-- TASK GOAL --
Which lines of the material below contain the word "date", with uppercase and lowercase treated as different? Show each of those lines in full.

-- DATA TO PROCESS --

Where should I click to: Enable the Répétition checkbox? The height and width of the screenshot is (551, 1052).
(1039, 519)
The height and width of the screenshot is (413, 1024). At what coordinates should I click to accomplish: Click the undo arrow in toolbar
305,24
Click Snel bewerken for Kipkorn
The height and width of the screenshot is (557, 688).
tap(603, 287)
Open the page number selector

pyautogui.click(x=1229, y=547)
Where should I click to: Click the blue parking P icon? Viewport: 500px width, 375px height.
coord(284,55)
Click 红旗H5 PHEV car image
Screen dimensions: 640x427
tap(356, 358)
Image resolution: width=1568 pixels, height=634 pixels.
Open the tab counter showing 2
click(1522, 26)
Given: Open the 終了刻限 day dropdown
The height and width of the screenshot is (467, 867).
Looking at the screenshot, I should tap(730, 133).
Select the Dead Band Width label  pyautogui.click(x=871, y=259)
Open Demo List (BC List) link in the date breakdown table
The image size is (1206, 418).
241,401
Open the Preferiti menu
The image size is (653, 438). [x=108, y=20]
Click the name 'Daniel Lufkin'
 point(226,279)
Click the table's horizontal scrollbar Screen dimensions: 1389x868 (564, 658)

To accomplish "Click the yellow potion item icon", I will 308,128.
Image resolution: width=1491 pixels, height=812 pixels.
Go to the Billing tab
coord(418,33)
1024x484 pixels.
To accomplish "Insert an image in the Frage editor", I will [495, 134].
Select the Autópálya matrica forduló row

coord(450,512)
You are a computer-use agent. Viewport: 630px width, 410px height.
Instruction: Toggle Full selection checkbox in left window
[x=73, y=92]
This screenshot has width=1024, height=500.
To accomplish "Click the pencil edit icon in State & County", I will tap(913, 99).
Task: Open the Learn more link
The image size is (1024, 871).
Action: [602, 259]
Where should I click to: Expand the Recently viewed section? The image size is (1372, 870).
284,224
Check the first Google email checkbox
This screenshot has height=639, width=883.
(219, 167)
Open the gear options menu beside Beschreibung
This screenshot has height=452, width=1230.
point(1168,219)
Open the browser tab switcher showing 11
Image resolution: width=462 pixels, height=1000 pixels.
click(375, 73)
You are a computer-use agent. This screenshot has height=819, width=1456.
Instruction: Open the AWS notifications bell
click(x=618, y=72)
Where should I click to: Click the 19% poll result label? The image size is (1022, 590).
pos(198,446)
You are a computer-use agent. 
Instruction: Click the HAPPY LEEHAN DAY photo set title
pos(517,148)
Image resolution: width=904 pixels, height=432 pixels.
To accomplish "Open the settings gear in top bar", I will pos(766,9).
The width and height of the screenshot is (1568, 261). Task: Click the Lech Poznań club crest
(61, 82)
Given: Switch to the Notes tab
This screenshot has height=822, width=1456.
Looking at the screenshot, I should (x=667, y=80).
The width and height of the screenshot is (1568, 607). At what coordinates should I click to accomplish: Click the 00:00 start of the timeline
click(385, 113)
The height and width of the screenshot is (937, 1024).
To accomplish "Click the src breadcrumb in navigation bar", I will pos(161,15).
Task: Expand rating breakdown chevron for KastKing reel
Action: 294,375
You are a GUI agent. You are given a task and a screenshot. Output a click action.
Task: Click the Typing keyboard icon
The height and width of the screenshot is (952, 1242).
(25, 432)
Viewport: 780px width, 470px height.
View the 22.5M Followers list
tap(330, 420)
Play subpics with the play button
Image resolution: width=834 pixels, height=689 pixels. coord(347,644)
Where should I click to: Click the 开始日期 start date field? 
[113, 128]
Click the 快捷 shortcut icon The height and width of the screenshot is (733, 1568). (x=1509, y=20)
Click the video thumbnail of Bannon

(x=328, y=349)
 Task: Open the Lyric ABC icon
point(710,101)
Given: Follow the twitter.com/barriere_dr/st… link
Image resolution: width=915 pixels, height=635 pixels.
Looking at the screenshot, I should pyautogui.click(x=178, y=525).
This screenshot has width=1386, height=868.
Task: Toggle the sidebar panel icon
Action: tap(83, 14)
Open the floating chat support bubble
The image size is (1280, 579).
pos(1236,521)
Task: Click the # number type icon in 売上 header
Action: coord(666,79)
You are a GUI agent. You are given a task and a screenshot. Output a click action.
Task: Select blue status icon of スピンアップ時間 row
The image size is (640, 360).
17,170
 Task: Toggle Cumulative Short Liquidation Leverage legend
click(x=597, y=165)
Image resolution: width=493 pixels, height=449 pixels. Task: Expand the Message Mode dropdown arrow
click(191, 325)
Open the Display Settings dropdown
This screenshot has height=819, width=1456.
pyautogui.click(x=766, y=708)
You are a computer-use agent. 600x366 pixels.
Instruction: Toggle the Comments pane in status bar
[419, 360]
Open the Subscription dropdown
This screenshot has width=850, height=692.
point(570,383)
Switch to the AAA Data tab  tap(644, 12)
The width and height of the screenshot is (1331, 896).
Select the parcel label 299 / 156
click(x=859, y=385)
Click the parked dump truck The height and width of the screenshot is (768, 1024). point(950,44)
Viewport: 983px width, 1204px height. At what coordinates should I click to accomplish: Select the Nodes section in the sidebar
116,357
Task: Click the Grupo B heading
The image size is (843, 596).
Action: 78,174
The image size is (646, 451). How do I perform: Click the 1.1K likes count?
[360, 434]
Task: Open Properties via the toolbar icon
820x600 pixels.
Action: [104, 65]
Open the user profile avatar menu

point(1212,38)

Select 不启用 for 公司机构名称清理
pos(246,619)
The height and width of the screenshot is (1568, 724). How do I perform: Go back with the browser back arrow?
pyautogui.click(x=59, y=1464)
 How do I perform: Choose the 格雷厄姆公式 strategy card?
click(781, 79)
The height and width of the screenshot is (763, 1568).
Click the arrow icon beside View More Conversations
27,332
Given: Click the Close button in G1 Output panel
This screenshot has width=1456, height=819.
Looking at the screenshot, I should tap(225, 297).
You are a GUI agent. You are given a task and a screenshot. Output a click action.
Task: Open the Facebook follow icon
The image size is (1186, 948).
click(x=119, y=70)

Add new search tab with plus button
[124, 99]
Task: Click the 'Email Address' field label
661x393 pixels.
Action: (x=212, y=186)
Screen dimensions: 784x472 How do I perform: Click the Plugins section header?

-- SOLUTION --
Open Demo List (BC List) link in the date breakdown table
Where should I click to: Click the 开始日期 start date field? 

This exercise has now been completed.